Activity :: All lines of the entries with "computer" in them must be listed.

Collected data entries
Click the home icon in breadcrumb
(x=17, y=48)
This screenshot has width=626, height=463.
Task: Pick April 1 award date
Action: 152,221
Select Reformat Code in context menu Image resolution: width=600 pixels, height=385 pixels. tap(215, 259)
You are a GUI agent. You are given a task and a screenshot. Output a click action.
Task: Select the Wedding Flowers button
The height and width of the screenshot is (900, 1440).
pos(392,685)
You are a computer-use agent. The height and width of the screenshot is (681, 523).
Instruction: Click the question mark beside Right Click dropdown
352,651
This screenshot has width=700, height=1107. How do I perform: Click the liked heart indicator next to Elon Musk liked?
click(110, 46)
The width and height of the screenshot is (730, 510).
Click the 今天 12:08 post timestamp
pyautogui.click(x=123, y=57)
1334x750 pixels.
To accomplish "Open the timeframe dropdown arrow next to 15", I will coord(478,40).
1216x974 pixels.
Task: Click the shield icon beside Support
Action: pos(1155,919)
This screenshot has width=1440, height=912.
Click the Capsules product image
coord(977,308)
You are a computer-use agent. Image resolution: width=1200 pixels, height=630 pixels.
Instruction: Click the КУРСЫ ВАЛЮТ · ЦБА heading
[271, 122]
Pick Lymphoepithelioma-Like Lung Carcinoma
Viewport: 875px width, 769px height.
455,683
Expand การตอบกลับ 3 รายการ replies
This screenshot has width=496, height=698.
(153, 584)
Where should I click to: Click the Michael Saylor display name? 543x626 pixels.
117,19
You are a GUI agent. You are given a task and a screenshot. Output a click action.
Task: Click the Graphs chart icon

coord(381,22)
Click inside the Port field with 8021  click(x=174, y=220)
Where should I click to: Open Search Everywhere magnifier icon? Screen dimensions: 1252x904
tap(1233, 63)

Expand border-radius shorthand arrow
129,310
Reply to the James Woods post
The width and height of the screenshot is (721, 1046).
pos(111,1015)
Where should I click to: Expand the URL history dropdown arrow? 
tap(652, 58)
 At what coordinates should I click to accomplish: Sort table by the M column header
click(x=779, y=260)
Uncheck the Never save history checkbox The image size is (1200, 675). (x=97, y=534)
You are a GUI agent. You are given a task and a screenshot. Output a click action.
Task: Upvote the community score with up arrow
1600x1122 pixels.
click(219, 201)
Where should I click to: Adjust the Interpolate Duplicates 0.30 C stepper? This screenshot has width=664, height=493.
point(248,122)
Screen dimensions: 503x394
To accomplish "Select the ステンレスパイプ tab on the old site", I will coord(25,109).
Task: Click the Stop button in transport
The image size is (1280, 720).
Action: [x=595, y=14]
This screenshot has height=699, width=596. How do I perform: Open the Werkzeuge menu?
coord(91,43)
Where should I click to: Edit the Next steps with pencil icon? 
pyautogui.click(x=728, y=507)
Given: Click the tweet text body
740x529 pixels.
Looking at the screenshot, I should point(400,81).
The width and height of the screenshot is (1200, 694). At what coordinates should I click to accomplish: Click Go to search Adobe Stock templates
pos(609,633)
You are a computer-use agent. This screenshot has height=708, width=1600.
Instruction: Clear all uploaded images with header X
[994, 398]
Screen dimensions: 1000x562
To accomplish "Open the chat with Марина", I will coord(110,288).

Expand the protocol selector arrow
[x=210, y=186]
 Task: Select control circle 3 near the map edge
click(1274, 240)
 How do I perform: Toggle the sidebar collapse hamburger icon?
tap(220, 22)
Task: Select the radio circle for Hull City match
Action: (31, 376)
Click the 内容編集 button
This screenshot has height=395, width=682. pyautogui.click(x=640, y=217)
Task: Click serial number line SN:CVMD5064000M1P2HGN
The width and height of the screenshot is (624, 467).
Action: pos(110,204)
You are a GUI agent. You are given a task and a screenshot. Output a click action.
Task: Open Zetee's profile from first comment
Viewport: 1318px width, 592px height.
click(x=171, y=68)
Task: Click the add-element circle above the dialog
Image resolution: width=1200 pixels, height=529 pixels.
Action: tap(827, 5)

Your solution ::
You are a computer-use agent. The height and width of the screenshot is (681, 523).
You are a computer-use agent. Image resolution: width=1200 pixels, height=630 pixels.
You are a computer-use agent. This screenshot has height=708, width=1600.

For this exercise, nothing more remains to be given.